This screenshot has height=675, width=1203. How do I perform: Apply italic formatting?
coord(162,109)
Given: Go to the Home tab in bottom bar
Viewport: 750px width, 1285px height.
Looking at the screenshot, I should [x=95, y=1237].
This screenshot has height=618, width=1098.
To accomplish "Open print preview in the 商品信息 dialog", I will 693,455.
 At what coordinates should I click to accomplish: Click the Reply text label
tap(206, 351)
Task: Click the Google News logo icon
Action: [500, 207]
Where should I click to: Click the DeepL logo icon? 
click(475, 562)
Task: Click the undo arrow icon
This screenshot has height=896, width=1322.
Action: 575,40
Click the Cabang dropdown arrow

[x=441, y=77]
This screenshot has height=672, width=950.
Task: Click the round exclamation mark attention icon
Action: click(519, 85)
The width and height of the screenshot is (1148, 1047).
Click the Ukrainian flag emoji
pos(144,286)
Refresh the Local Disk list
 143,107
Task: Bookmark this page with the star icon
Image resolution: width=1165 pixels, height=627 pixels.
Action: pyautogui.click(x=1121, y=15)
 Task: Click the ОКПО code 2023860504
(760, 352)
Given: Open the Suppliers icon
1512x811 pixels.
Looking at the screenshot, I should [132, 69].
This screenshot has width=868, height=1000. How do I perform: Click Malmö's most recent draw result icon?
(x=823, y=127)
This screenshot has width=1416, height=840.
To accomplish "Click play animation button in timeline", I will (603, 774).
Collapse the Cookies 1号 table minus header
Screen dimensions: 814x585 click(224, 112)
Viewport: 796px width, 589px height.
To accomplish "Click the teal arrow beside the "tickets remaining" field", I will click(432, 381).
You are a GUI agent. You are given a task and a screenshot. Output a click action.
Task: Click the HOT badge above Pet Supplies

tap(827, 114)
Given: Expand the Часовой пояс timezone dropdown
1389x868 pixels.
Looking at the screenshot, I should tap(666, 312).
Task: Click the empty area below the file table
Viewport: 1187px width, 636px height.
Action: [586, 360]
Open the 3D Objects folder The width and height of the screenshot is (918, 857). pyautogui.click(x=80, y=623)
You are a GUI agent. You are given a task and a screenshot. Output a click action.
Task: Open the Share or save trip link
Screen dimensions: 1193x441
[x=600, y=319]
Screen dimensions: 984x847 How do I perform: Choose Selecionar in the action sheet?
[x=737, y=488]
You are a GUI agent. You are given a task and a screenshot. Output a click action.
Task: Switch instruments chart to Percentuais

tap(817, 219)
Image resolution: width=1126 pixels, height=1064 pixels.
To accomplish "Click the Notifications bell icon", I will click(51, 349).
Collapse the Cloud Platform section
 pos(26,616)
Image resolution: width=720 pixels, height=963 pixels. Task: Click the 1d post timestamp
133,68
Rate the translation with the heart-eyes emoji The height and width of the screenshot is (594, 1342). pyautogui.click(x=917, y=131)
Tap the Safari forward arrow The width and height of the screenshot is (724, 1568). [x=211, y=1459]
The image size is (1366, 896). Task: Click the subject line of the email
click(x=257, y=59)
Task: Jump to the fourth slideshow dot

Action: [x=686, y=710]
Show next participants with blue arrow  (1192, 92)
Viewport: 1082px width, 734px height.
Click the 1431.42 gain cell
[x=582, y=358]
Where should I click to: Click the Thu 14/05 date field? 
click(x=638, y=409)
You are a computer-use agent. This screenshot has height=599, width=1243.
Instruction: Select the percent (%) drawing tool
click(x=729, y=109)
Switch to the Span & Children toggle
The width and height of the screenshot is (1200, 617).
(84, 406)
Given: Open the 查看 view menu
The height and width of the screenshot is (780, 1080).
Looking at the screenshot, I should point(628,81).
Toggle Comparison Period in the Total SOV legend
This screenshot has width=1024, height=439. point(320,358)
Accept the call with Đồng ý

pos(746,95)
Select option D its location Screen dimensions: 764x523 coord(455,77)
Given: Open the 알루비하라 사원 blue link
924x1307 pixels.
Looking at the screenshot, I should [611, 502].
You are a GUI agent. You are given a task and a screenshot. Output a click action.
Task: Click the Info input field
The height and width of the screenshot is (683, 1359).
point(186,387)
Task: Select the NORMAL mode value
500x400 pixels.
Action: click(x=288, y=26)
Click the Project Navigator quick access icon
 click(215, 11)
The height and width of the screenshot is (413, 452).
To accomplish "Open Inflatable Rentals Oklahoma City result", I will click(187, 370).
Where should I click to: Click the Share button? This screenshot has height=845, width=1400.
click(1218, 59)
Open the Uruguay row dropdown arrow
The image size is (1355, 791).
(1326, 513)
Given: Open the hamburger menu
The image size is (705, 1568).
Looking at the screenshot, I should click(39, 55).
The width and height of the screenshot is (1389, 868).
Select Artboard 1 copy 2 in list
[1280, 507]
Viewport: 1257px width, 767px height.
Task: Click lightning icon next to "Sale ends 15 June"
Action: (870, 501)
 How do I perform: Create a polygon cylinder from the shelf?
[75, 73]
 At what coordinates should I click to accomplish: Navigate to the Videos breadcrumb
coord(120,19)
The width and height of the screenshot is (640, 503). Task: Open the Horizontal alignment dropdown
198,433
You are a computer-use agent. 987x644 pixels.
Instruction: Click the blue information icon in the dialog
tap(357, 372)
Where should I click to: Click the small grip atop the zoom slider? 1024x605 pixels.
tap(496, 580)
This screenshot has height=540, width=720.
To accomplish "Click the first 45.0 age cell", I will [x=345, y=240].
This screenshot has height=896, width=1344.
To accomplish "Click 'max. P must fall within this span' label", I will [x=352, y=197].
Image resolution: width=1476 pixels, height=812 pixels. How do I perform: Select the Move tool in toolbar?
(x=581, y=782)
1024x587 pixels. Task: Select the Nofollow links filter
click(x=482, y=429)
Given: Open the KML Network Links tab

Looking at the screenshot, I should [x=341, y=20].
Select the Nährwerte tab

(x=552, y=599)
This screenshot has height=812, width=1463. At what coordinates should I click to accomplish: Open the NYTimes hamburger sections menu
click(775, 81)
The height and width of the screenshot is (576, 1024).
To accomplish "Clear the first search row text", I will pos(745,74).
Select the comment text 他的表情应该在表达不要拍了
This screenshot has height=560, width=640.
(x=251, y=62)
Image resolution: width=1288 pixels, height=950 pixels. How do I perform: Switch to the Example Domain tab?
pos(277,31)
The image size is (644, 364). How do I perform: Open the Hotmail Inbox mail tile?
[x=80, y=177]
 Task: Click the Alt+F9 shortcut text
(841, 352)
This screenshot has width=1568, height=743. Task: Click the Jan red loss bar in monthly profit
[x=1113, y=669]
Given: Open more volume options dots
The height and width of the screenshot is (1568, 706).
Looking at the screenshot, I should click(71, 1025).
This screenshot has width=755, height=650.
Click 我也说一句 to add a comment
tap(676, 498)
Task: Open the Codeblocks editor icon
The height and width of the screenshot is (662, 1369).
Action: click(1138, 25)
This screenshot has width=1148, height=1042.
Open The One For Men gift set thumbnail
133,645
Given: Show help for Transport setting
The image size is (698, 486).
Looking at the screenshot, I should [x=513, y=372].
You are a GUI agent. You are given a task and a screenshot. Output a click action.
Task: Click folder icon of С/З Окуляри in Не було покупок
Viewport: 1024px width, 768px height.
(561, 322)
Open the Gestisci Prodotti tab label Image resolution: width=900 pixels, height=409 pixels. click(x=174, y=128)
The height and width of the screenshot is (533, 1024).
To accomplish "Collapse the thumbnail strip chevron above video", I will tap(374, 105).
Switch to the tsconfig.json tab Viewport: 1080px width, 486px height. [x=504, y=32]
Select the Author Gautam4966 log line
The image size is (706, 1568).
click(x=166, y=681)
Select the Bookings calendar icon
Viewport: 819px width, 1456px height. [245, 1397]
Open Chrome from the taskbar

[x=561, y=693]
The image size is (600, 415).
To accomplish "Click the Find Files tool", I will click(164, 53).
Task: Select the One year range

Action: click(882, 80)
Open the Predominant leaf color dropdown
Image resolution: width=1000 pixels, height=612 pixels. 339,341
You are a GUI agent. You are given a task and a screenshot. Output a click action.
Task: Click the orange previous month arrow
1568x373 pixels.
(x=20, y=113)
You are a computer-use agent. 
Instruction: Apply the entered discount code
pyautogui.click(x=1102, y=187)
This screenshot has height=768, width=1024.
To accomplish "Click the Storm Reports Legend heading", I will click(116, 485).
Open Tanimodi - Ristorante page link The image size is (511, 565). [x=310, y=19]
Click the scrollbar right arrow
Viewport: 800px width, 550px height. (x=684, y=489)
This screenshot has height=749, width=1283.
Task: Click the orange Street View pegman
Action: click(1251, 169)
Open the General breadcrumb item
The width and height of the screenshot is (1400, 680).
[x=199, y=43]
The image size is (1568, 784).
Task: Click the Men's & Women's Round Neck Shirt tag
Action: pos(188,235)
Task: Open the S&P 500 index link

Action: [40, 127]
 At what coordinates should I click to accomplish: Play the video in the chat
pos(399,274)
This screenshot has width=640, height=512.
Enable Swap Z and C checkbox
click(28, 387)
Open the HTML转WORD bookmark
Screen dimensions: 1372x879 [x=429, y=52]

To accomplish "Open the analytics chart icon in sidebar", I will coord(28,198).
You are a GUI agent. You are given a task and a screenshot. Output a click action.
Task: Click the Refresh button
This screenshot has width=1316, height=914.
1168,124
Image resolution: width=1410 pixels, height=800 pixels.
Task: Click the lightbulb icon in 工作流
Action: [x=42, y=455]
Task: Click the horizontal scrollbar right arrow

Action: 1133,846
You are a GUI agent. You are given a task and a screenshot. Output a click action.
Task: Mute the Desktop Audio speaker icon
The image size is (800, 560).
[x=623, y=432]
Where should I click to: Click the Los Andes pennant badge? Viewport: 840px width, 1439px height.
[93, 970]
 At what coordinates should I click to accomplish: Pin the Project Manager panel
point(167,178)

* **Request**
Rewrite everything in the listing above, from its first line down to the line containing "click(475, 562)", as a numbered list with one line per entry. Leave out any blank lines.

* **Result**
1. This screenshot has height=675, width=1203. How do I perform: Apply italic formatting?
2. coord(162,109)
3. Given: Go to the Home tab in bottom bar
4. Viewport: 750px width, 1285px height.
5. Looking at the screenshot, I should [x=95, y=1237].
6. This screenshot has height=618, width=1098.
7. To accomplish "Open print preview in the 商品信息 dialog", I will 693,455.
8.  At what coordinates should I click to accomplish: Click the Reply text label
9. tap(206, 351)
10. Task: Click the Google News logo icon
11. Action: [500, 207]
12. Where should I click to: Click the DeepL logo icon? 
13. click(475, 562)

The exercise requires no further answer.